Turning from France to England we hit upon Robert Owen, another philanthropic castle builder. At New Harmony, Indiana, is the broken column that stands for his monument. German Socialism busies itself more with principles and less with the machinery of societies. It keeps close to the schools and the platform and uses the already constructed machinery of the state for its leverage. Its effect is seen in recent elections.

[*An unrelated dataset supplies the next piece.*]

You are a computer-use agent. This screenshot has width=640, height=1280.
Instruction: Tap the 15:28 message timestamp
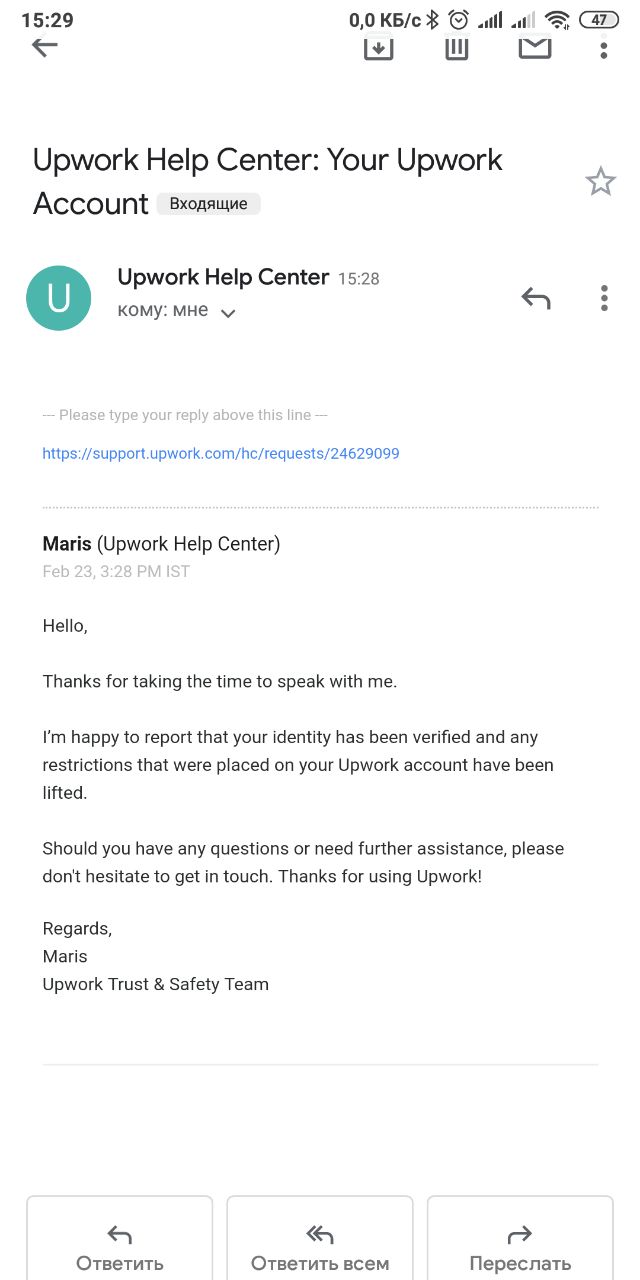359,279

In our own country, how many millenniums are approaching with their machinery all smoothly running-on paper ! There is the Prohibition millennium, and Woman Suffrage millennium, and the Single Tax millennium, and the Industrial Army millennium, and that blissful state which would be if the tariff could ever get itself properly adjusted, and that other day-dawn of Paradise which must come when free trade comes.

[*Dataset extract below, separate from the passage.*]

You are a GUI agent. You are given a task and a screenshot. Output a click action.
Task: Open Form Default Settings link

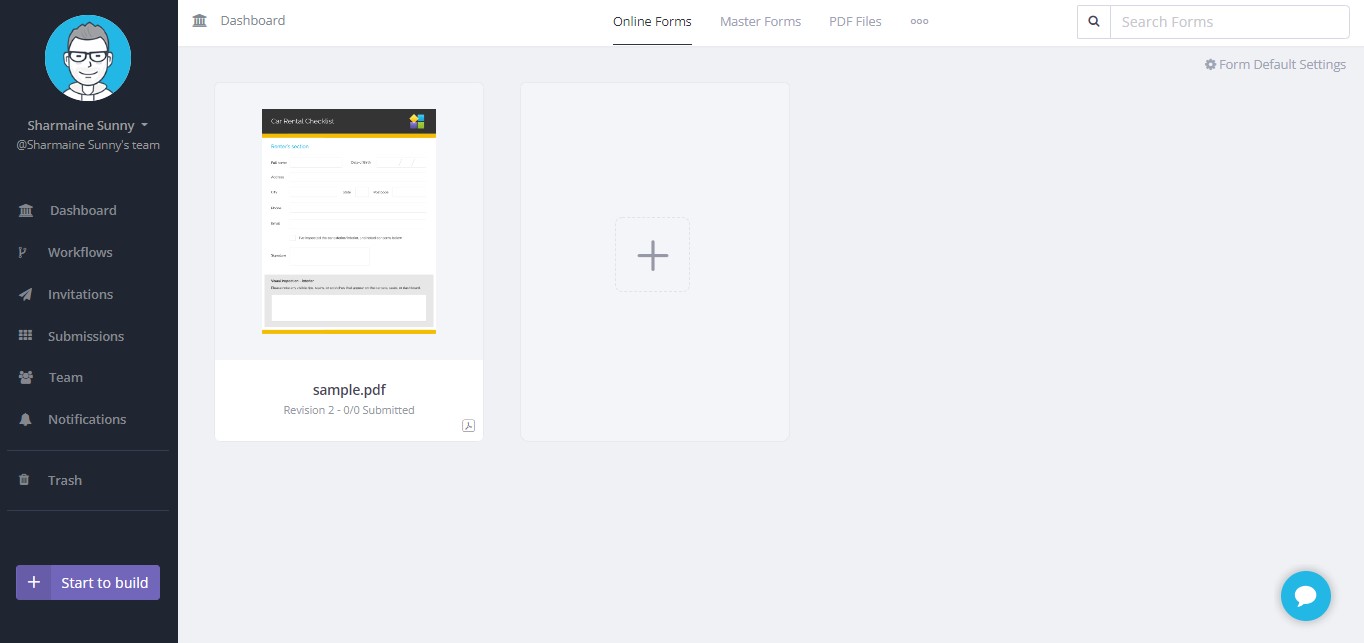(1275, 65)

It is reported that some time ago there appeared in Washington city, a humane man with a theory that our social ills arise from the lack of sufficient food for all. To his mind the products of the land are not sufficiently economized. If only the grain and fruit could be properly preserved there would be enough for all, and all would be happy. His solution of the problem was a beautifully ornamented cast-iron, or steel granary, of which he was the patentee, or wanted to be. If the farmers of our broad prairies could be induced to use his cast-iron corn-crib-why, then the sun would cease to look down on any hungry human being, and all mankind would of course be as happy as the famous pig in clover.

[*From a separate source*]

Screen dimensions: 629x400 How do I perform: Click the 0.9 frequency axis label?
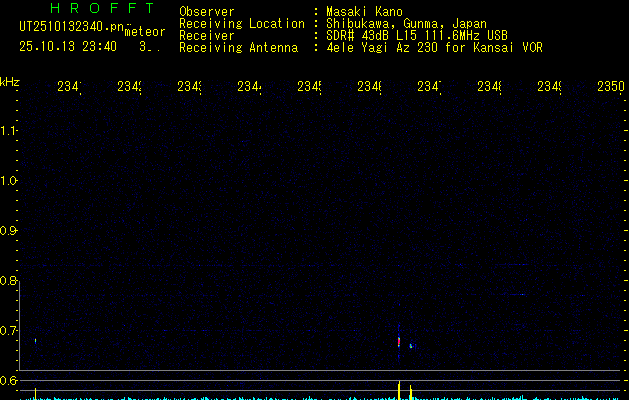click(9, 230)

Now it is not in one's province to pronounce dogmatically on the usefulness or the uselessness of that reformer's castiron corn-crib. It might indeed have something like a moral effect on rats and mice and thieves; one is inclined, however, to be so impertinent as to question its effect on bulls and bears and boards of trade, and to wonder whether corn so cribbed would ever cause water-brash, dyspepsia, or bluedevils; and still further, whether corn so cribbed would be capable of producing entirely innocent whisky and beer. begins to appear upon reflection that a person mischievously

inquisitive might suggest a few minor difficulties in the way of this corn-crib millennium.

II.

To go slightly farther, one given to hyper-criticism might find fault with the cogs, or bands, or pulleys of the Industrial Army machine. A recent able critic does not honor it with my figure even, but likens it to a certain primitive onewheeled wagon, and says, "According to Mr. Bellamy's book, society in the year 2000 has not learned what is now taught in the name of science." He speaks with reference to the tobacco and temperance questions. Does any one seriously imagine that a certain adjustment of government shops and stores and dining-rooms and pneumatic tubes and telephones can produce a climax in human happiness? Does any one seriously think that an industrial militarism can possibly be an antidote for drunkenness, and lechery, and jealousy, and laziness, and theft, and rebellion and murder, and suicide? When one takes note of all that nationalism of that sort will not do and cannot do; when one thinks of the questions it raises but does not answer; of the many evils it might cause, and of the few it could possibly cure he is compelled to wonder quite as much at the serious reception of the system by others as at the ingenuity of its author.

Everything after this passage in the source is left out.